**LIST OF TASKS**
A. Answer these questions from the blog post about infertility:
(i) How long after first trying to conceive on their own did the couple become patients at a fertility clinic?
(ii) What diagnosis did the reproductive endocrinologist reach?
(iii) What did the couple plan to move on to if a few rounds of IUI didn't work?
B. Return the part of the infertility blog post between "Thursday, June 28, 2012" and "like it or not.", inclusive, copied word for word.
C. Resume the blog post about infertility from its last sentence onward.

**DOCUMENT TEXT**
Thursday, June 28, 2012

Game Plan

This is the story behind our current story. Statistics are involved. And not many adjectives. But it's how we got here, whether we like it or not.

One of the most unexpectedly difficult things about infertility are the anniversaries. These are the days to which you’d already said your goodbyes. Like that last-gasp Halloween party where you dressed up and acted like a kid again, one last time before you had a kid. Only now it’s Halloween again, and this year you don’t feel like dressing up at all. The Thanksgiving where you smiled at the thought of a baby smaller than next year’s turkey. But a year later, there’s just another turkey. That “last Christmas as just the two of you,” which turns into another Christmas with the same number of stockings hung. (Thank goodness your spoiled cats get stockings, too, or the sight of only two would be too sad to bear.) And then there are the weddings. People announce wedding dates far enough in advance that it’s easy to believe you’ll have a belly by the time the big day rolls around. And then one by one, you toast newlyweds with champagne instead. Time marches on.

Enough was enough. A year and a half after first trying to conceive on our own, we became patients at a fertility clinic. Our reproductive endocrinologist ran new fertility screens on us and came to this unhelpful diagnosis: Unexplained Infertility. Further rounds of poking and prodding and running dye through my fallopian tubes yielded nothing more than confirmation: Unexplained Infertility. I had mixed feelings about this diagnosis. On the one hand, my inner overachiever loved hearing that nothing was wrong with us. On the other hand, something obviously was wrong, or we’d be parents by now. Surely there had to be some answer out there, something specific we could try to correct. But no. We were answering every question correctly, yet still failing the exam.

Our doctor suggested we try Intrauterine Insemination (IUI), which facilitates fertilization by placing sperm directly into the uterus. Although we knew my husband’s guys could already swim and my ladies were ready and willing, the doctor believed a medicated IUI would improve our chances without the additional intervention (and cost) of In-Vitro Fertilization (IVF). We’d try IUI for a few rounds, and if that didn’t work, we’d move on to IVF.

**RECORD EXCERPTS**
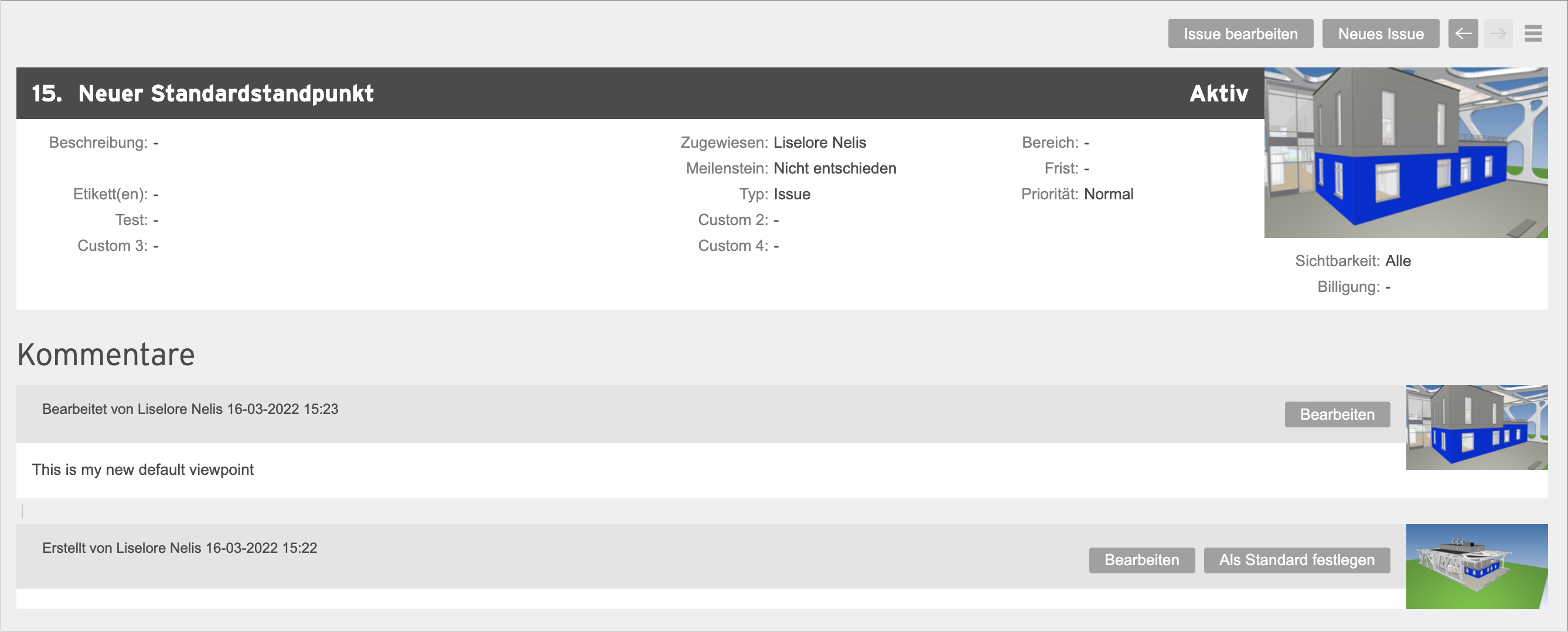This screenshot has height=632, width=1568.
Task: Click the issue title Neuer Standardstandpunkt
Action: click(x=226, y=93)
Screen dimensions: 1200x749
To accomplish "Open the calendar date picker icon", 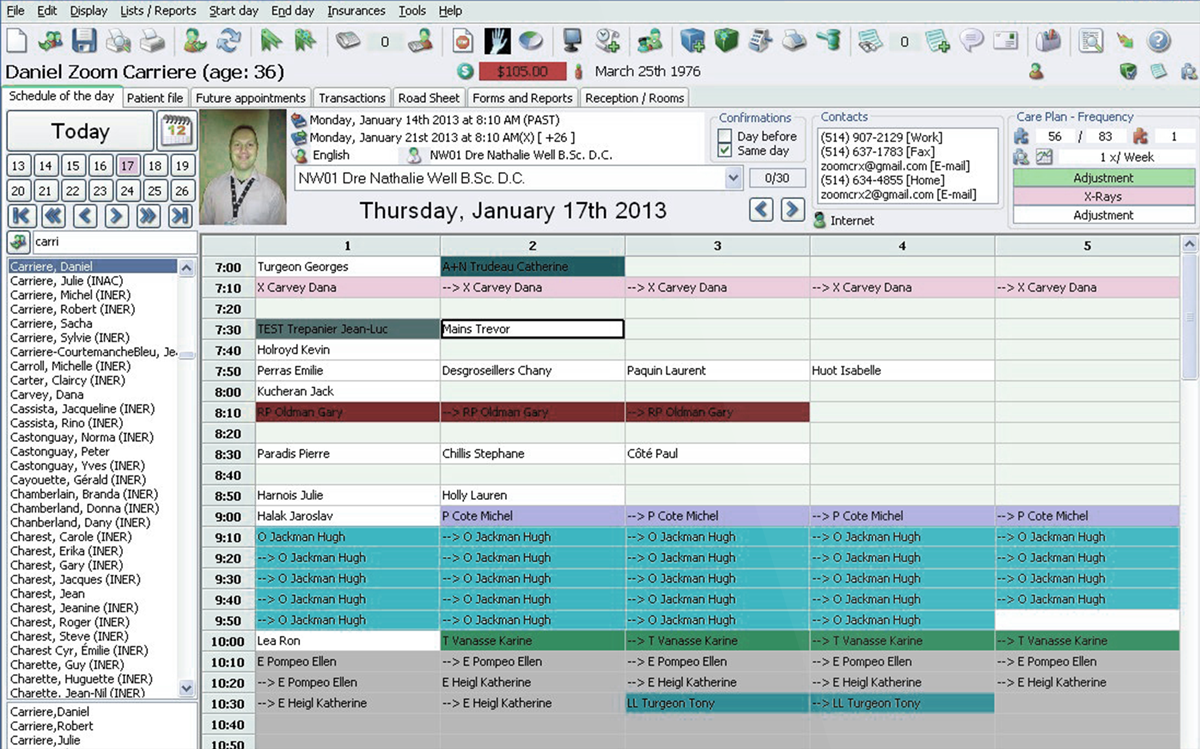I will tap(176, 131).
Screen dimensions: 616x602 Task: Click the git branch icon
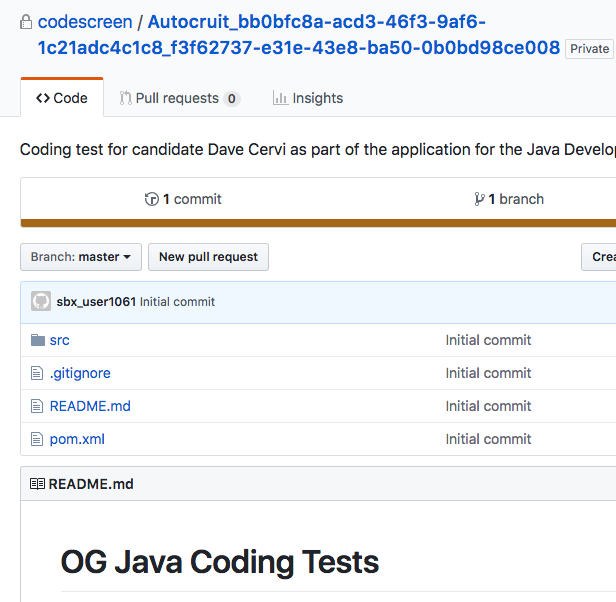(x=480, y=199)
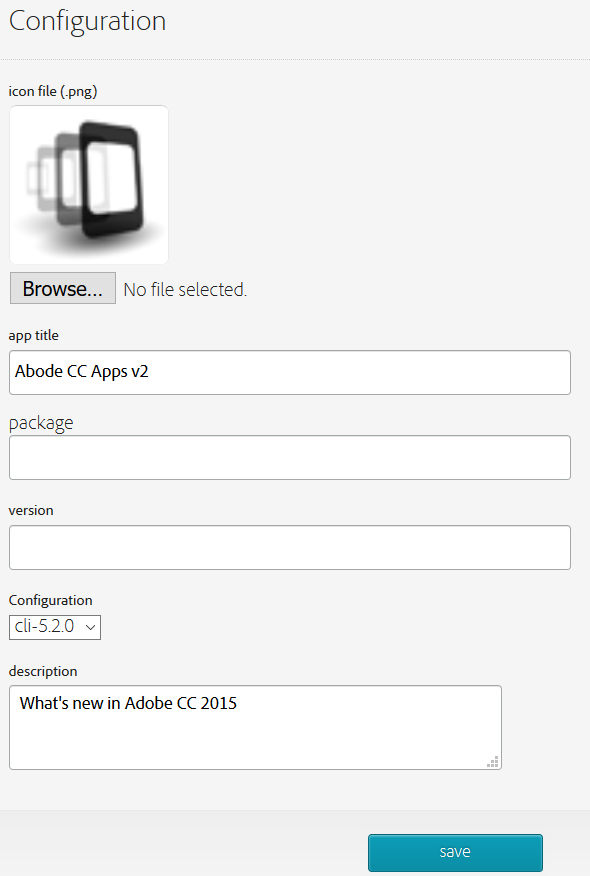Click the 'description' field label

(x=43, y=671)
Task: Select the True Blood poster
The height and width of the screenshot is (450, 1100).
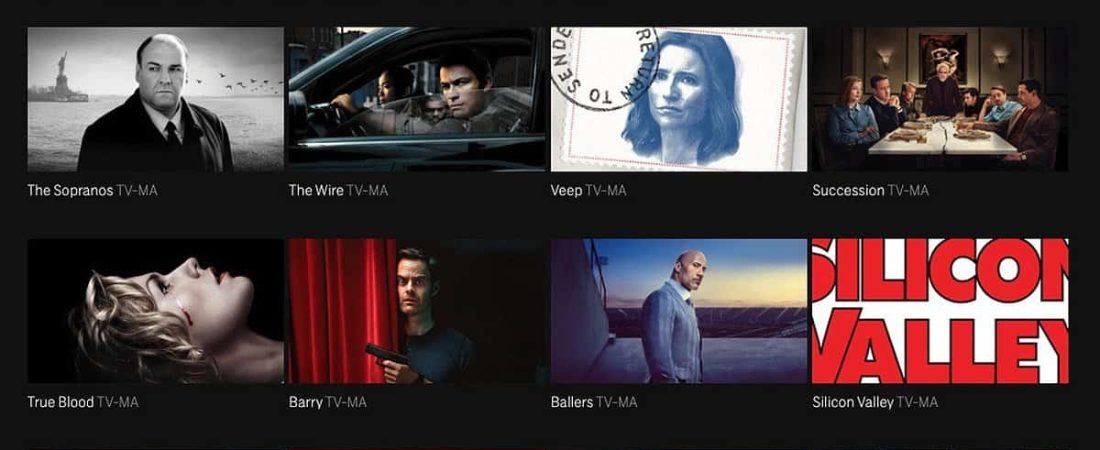Action: point(156,311)
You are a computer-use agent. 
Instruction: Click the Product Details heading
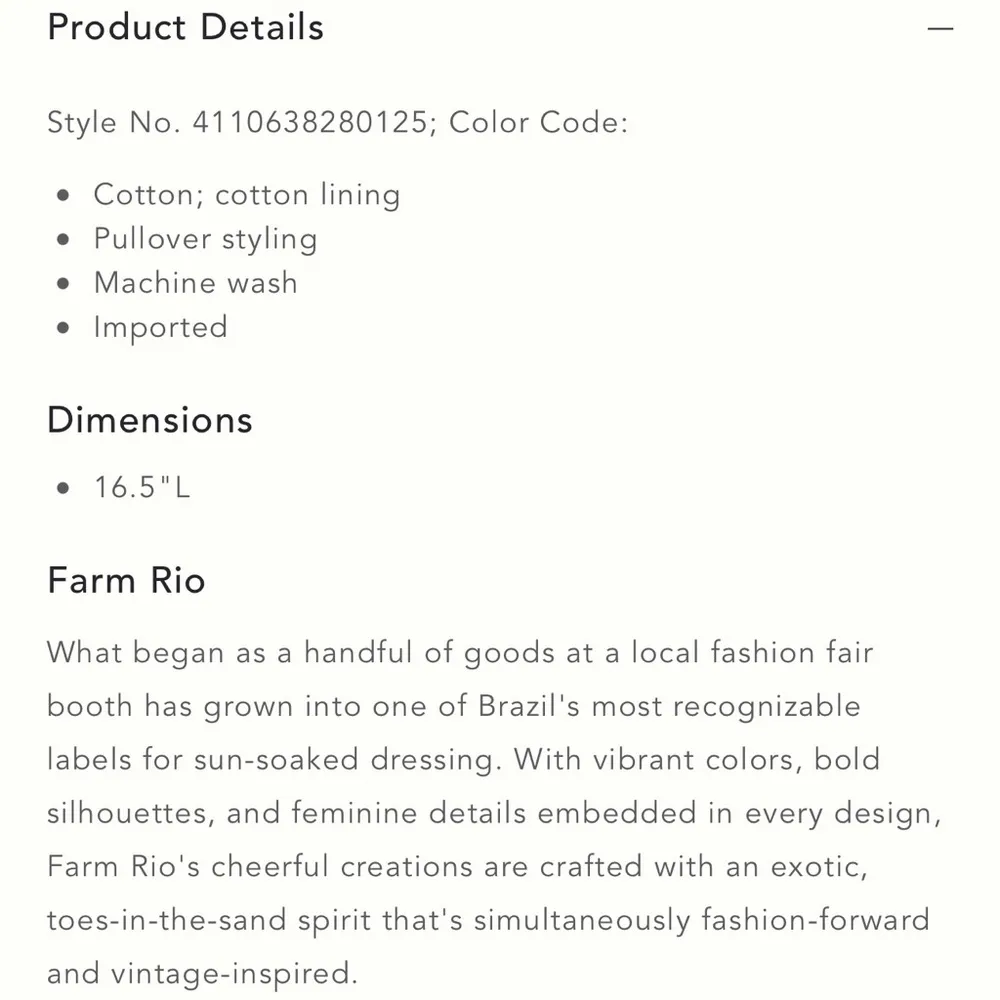coord(186,27)
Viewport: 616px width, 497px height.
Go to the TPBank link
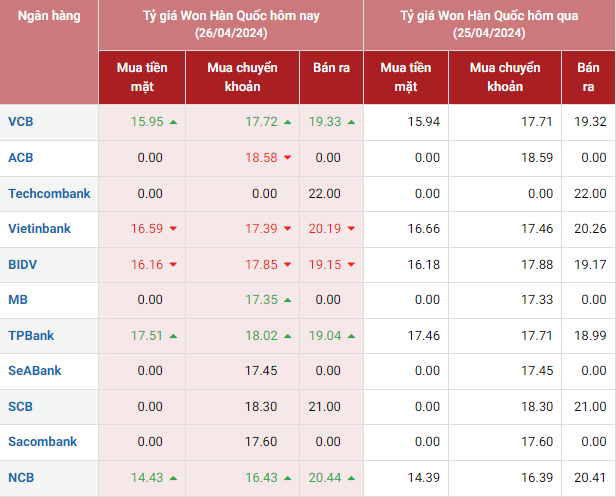(x=32, y=336)

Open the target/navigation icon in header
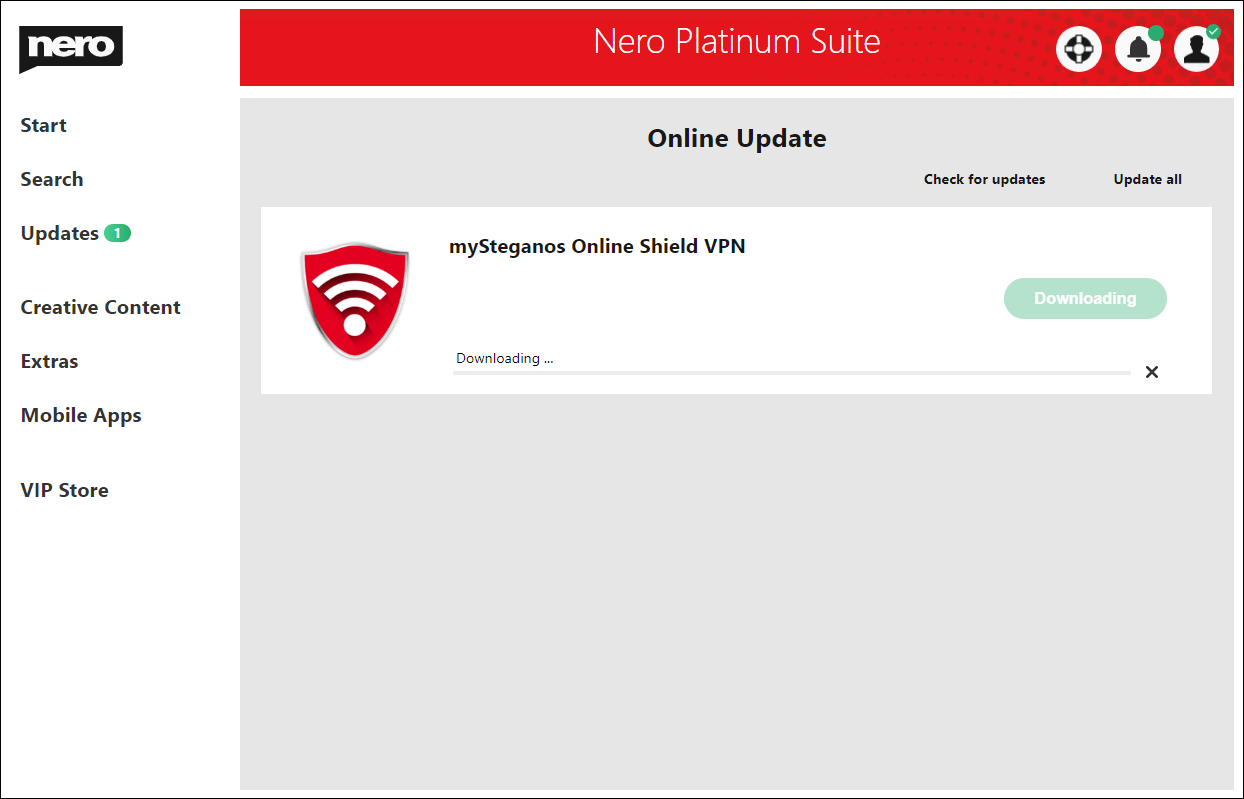[1078, 48]
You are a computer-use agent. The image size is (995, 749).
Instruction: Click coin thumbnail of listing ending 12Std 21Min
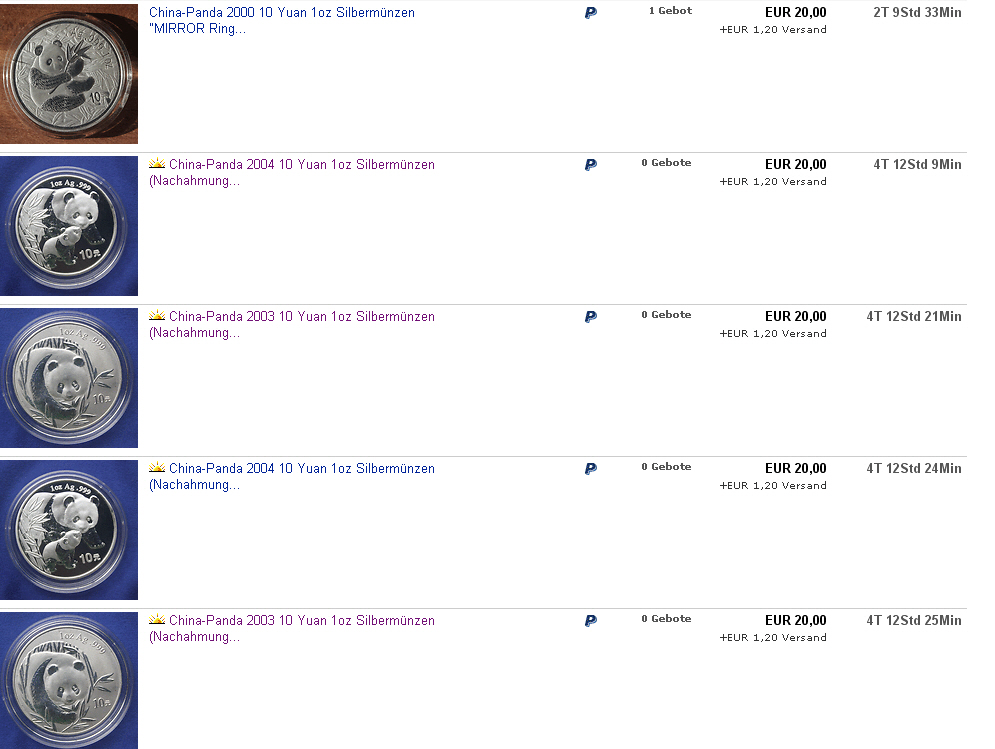[x=69, y=378]
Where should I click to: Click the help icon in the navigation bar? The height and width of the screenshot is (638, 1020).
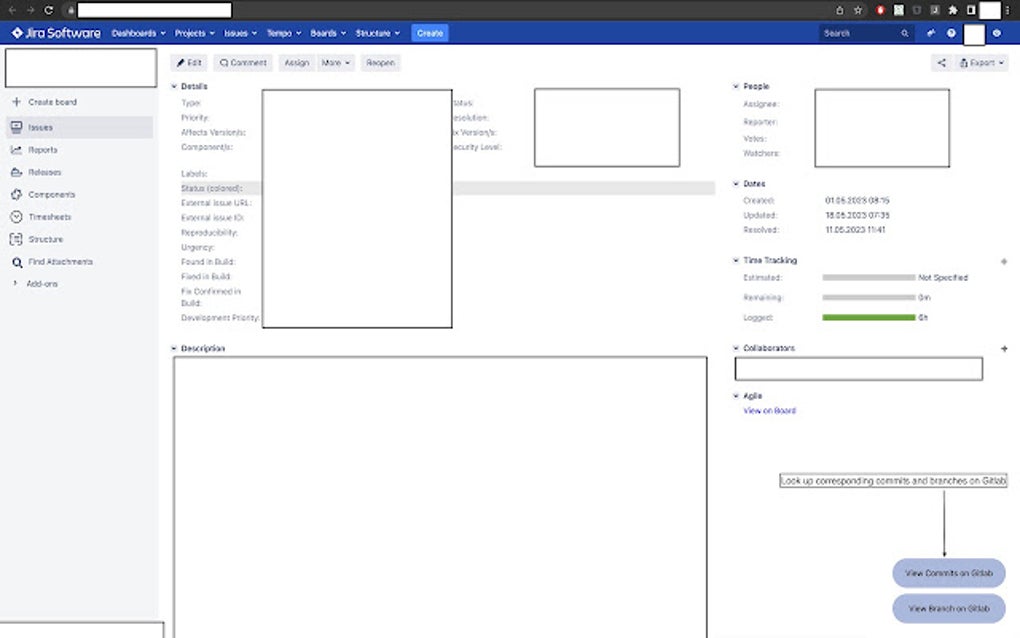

**ANSWERS TO THIS EXERCISE**
A.
(i) A year and a half
(ii) Unexplained Infertility
(iii) In-Vitro Fertilization (IVF)

B.
Thursday, June 28, 2012

Game Plan

This is the story behind our current story. Statistics are involved. And not many adjectives. But it's how we got here, whether we like it or not.

C.
According to our doctor, 85% of all couples trying to conceive have about a 20% chance of getting pregnant each month. For a couple like us, diagnosed with Unexplained Infertility, our au naturel chances are only 2-3% each month. Having an IUI without supplemental medications doesn’t meaningfully increase our chances, nor do medications without an IUI. We agreed with our doctor that an IUI plus medications was the best course for us, but this involved choices of its own.

We could take Clomid, an oral medication, and raise our chances from 2-3% to about 4-6%. Or we could choose an injectable medication and raise our chances to about 6-9% per month. There are pros and cons to both, but I disliked what I’d read and heard about Clomid much more than what I’d read and heard about injectables. Besides the obvious discomfort factor of injecting needles into yourself, the injectable route does come with one big risk: a multiple pregnancy. IUI + Clomid has about a 7% chance of having a multiple pregnancy, but IUI + Injectables has about a 30% chance of a multiple pregnancy. (Head spinning from percentage chances already? Here’s another fun one for you: if IUI doesn’t work for us and we move on to IVF, we’ll have about a 40-45% chance of conceiving each month, and only a 25% chance of a multiple pregnancy, but with 0% insurance coverage.)

If you’re now thinking we’re crazy to go through IUI and injectables for an at-best 9% chance of conceiving each month, which comes with needles and a 30% chance of having a zoo of children, you wouldn’t be alone. We thought that, too, when we first started trying. Now, though… it doesn’t sound so crazy at all.

We’re lucky that our insurance pays for a good percentage of an IUI cycle. The thought of IVF terrifies our bank accounts, so it’s prudent to try every other possibility first. Last December, though, as we faced a year of unknowns and all the pressures that come with that, we did something crazy instead of being prudent: we flew to Paris for Christmas to forget our troubles. We had a game plan for 2012, but we had the City of Lights to explore first. And it was worth it.


  1. I totally hear you on all this.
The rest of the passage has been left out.